Sixty-nine anti-nuclear demonstrators, including many from Southern California, were taken into custody Friday when they blocked Interstate 95 near the Nevada underground nuclear test site.
A Department of Energy spokesman said it was the first time protesters had blocked the interstate that skirts the edge of the 1,350-square-mile test site facility.
“It is unusual and it’s dangerous too,” said department spokesman Derek Scammell, noting that drivers faced with the open stretch of highway often hit speeds of 70 m.p.h. “Out there in the desert, people put their foot on the pedal and go.”
Those taken into custody were booked on charges of being a public nuisance and released on their own recognizance. Authorities said they expect larger anti-nuclear protests today and Sunday.
The springtime protests at the test site have become something of an annual event in Mercury, a small town 68 miles north of Las Vegas. This year the demonstrations are timed to coincide with spring break of college students and the Christian observance of Lent.

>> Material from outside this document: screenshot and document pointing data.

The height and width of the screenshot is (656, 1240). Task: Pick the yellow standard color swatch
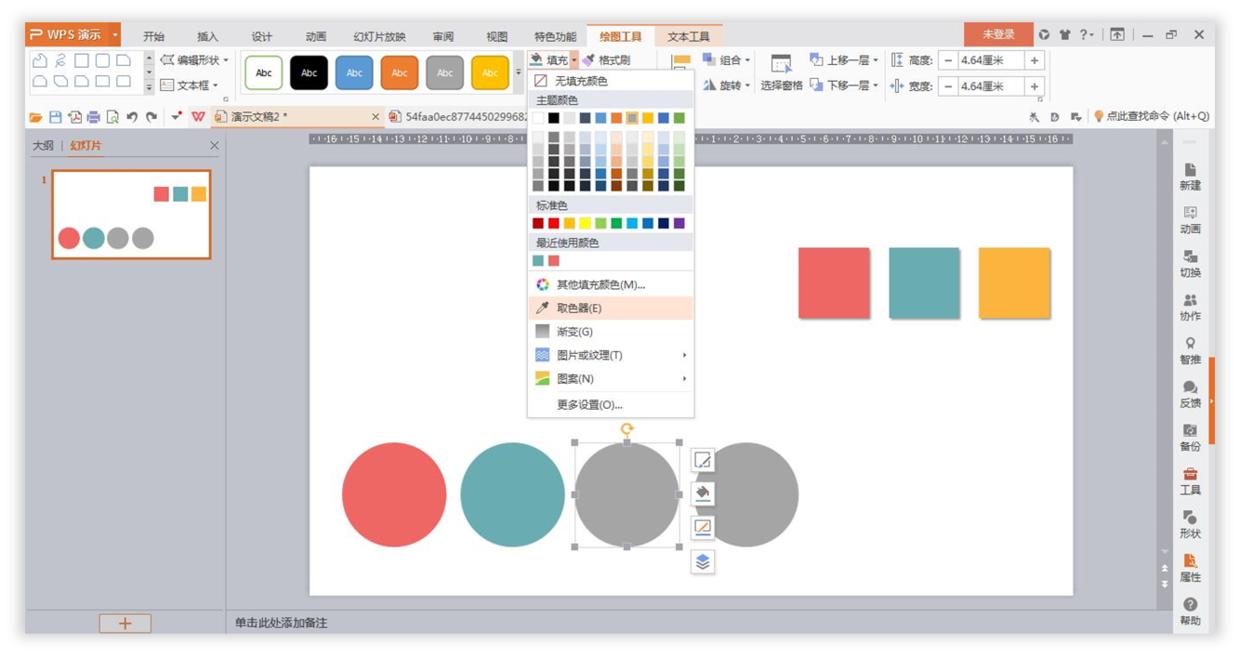click(x=585, y=221)

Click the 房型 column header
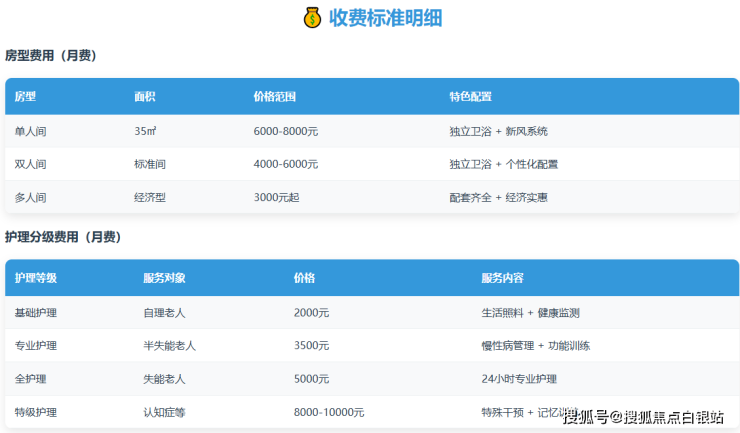(25, 97)
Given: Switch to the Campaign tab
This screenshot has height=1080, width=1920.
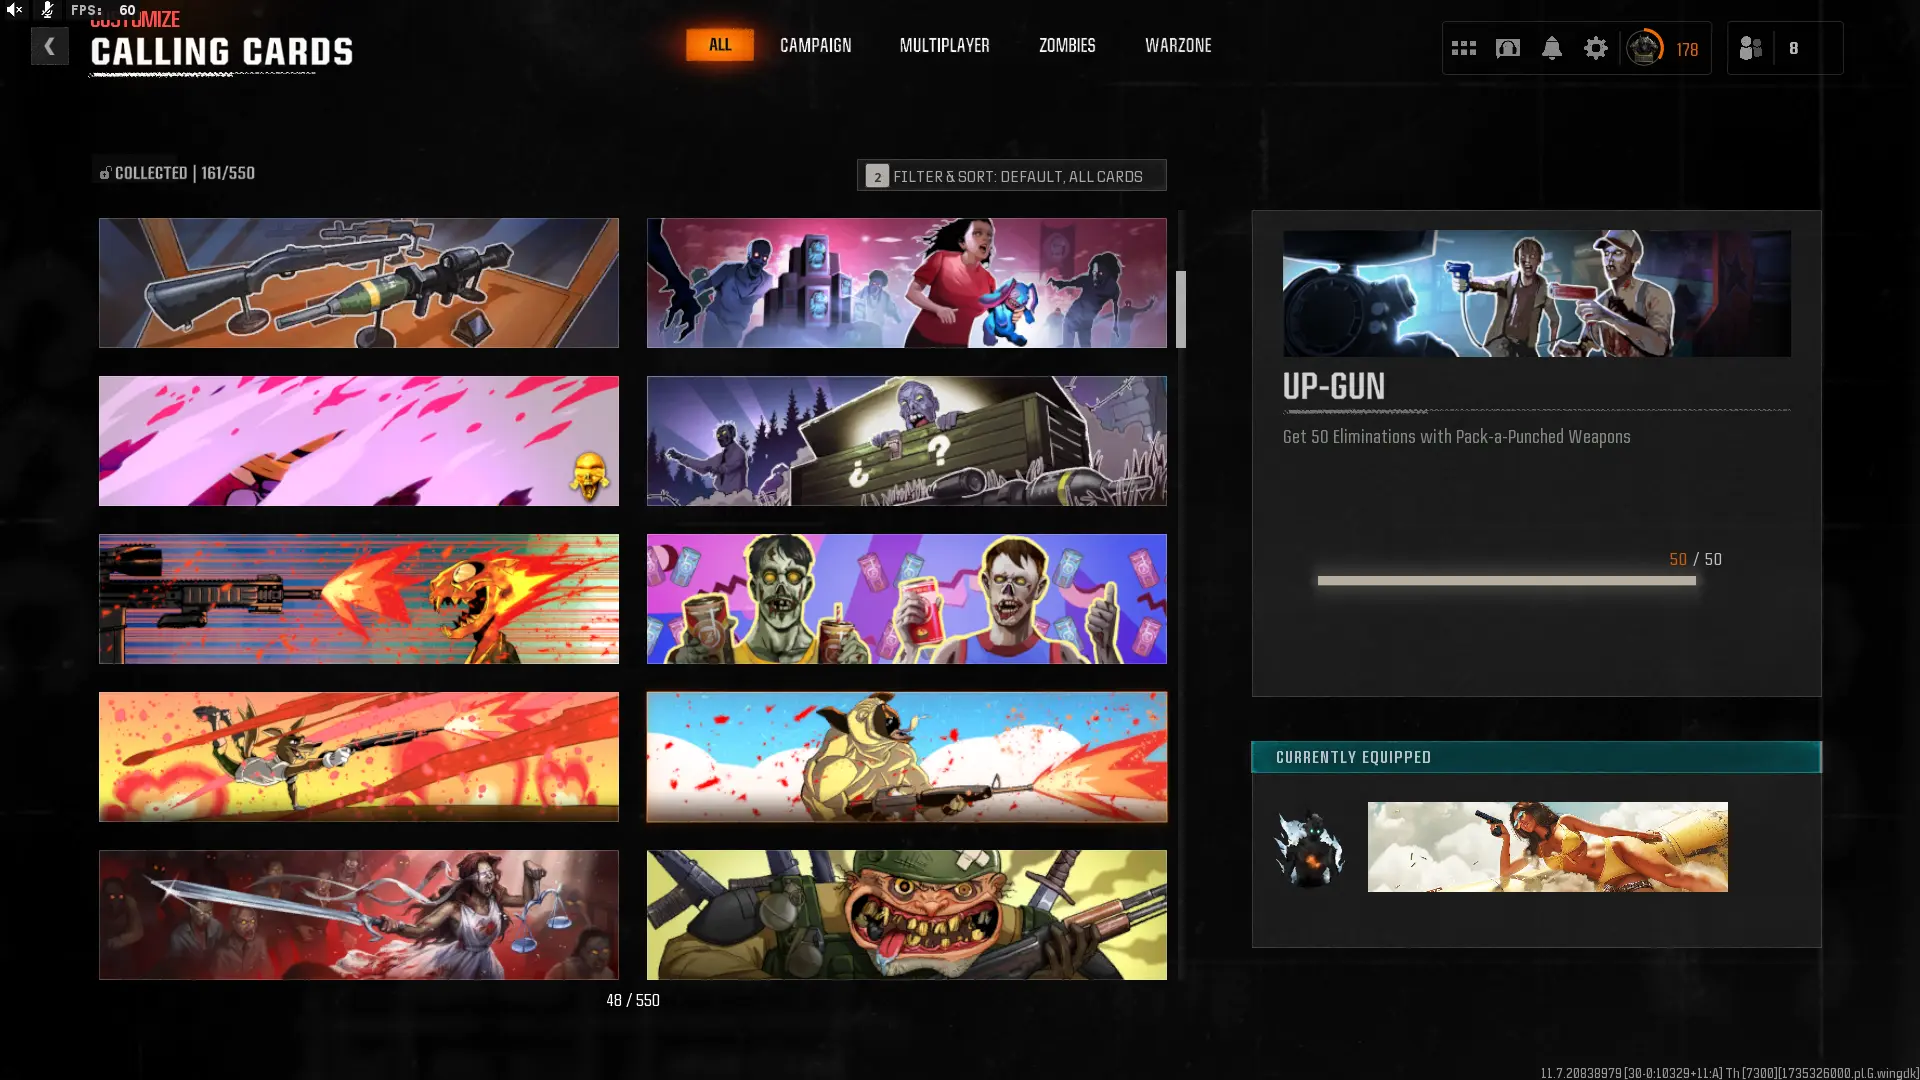Looking at the screenshot, I should 815,45.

This year’s weekend of protests is expected to be smaller than those in earlier years, and authorities are keeping a lower profile in guarding the area. The 1988 protest drew about 8,000 people, organizers said.
But some demonstrators say the blockade signals an increase in their level of intensity. “The ante goes up every year,” said Chuck Rundgren, 41, an accountant from Laguna Niguel who was among those taken into custody.